*** Block opens ***
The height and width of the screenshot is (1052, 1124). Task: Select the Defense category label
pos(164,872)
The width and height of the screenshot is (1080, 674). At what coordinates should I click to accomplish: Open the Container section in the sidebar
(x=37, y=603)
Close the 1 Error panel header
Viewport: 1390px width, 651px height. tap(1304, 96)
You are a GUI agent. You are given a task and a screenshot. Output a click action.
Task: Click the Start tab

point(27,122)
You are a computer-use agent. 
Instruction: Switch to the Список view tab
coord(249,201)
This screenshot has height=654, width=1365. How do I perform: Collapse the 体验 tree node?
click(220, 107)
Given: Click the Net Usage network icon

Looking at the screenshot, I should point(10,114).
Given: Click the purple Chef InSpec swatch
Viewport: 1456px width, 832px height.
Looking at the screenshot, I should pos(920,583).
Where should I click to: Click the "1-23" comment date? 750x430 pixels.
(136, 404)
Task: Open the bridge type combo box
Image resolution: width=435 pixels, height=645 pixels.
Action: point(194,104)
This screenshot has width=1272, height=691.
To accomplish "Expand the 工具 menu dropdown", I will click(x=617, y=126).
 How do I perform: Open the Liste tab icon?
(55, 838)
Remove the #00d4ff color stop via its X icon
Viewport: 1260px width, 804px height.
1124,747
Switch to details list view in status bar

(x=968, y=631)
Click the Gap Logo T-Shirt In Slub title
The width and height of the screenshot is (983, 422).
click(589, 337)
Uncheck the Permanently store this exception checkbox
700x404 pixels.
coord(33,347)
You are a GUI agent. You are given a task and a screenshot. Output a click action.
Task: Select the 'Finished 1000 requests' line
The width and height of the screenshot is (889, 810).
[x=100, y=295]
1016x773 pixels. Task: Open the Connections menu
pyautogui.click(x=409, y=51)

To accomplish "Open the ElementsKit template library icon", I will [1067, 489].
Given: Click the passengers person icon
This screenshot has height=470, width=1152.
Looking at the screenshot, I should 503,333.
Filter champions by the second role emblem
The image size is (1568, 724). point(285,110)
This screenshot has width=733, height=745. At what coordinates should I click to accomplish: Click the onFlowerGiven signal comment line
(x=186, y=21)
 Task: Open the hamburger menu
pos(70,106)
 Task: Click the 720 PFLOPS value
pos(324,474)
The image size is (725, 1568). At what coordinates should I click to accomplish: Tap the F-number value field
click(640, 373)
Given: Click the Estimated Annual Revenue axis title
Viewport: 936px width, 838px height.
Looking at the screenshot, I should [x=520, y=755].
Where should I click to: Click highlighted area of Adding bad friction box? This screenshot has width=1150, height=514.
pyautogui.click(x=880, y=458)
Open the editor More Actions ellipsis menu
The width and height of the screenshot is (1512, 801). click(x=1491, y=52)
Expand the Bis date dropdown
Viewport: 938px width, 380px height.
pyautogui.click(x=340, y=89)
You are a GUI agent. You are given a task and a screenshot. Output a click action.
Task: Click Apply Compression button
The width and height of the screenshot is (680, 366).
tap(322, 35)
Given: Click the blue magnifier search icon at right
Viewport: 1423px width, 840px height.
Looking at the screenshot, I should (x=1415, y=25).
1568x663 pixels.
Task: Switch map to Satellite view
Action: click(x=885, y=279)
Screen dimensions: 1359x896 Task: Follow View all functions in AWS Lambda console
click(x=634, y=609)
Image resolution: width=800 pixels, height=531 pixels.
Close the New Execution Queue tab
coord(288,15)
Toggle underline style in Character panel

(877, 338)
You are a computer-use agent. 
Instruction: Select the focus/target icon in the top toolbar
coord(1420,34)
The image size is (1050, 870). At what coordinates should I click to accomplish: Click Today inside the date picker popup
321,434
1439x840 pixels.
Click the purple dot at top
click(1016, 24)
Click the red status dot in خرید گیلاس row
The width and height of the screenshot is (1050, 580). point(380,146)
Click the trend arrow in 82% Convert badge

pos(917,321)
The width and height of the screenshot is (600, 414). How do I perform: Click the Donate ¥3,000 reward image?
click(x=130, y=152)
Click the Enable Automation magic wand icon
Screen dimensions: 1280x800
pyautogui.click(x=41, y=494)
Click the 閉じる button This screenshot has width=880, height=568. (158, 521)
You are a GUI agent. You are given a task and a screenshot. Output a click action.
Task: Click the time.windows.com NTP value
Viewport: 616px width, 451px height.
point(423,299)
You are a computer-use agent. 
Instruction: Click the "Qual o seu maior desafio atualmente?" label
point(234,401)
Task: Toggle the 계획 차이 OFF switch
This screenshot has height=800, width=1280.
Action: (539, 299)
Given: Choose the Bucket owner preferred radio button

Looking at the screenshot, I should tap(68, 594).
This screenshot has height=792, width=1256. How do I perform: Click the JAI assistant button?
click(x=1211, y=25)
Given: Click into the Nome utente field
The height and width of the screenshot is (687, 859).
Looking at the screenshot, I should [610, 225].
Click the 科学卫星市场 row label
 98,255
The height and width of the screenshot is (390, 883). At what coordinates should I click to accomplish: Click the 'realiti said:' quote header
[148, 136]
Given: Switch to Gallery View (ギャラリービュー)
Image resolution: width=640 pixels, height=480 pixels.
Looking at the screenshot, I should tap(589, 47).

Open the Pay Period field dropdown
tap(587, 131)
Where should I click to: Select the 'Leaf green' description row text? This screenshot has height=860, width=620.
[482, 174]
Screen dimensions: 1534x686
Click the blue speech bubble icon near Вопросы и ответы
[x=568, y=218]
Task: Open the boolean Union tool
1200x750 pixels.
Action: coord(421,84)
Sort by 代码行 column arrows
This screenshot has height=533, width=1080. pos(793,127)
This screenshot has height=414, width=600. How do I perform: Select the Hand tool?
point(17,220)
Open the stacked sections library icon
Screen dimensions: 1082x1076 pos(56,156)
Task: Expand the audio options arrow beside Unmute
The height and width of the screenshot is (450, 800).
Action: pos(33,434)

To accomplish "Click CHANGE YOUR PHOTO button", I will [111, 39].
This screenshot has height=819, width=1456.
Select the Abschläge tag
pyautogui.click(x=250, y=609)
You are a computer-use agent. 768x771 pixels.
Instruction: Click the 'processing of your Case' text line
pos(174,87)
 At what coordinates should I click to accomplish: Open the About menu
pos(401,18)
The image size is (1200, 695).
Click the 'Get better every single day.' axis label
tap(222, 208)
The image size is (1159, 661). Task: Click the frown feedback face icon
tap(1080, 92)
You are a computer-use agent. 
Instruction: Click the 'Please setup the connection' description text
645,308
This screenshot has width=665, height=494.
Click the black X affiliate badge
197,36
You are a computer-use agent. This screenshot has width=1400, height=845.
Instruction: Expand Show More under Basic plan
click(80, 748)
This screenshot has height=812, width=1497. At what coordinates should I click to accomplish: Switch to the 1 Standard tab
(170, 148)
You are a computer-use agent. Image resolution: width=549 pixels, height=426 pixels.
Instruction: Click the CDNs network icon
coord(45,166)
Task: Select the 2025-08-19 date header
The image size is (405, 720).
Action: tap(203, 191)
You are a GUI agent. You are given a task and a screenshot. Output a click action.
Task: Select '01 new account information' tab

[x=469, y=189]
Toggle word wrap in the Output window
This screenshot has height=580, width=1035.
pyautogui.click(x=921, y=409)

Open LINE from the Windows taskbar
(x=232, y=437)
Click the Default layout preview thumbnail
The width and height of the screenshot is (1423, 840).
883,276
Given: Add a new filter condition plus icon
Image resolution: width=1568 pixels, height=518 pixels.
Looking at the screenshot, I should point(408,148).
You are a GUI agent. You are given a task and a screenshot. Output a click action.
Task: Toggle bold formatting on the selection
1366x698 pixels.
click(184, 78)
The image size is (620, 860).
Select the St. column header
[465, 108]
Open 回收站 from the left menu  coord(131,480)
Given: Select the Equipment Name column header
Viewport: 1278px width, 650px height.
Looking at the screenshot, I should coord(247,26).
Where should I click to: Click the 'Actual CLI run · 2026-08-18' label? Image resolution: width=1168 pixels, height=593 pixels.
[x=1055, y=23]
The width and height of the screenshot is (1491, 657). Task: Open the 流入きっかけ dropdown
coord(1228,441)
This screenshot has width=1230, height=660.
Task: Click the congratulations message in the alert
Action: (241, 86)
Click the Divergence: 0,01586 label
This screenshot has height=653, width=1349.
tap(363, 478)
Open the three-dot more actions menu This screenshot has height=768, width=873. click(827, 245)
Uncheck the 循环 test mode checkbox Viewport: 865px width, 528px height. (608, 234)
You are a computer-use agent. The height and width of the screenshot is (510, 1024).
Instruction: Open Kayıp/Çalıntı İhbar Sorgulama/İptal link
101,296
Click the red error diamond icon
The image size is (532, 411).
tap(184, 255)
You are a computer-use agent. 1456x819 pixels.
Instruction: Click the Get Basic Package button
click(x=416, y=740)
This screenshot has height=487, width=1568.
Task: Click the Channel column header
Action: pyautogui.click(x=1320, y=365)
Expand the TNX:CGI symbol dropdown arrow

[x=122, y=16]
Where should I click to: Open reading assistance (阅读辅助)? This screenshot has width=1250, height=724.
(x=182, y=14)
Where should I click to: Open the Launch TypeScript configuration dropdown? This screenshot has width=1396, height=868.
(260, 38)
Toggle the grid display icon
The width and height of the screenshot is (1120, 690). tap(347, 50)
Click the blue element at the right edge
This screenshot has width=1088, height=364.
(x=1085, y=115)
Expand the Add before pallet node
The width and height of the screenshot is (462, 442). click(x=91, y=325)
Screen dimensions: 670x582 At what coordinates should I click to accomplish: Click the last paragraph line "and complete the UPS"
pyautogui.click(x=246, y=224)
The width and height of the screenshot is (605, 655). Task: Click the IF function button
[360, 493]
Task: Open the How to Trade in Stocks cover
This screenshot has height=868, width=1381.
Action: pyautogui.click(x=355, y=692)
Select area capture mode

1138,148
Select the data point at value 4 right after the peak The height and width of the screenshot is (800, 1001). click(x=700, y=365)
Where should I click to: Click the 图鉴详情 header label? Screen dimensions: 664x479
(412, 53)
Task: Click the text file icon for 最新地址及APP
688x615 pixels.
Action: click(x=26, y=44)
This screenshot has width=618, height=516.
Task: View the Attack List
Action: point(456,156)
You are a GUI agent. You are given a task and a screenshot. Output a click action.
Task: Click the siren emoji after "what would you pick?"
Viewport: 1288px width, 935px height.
*** Block closes ***
● **Task to carry out**:
In the listing above, locate the line containing "Where should I click to: Select" and the line containing "Task: Open the boolean Union tool", then transcribe both and every line between them verbatim.

● **Answer to the exercise**:
Where should I click to: Select the 'Leaf green' description row text? This screenshot has height=860, width=620.
[482, 174]
Screen dimensions: 1534x686
Click the blue speech bubble icon near Вопросы и ответы
[x=568, y=218]
Task: Open the boolean Union tool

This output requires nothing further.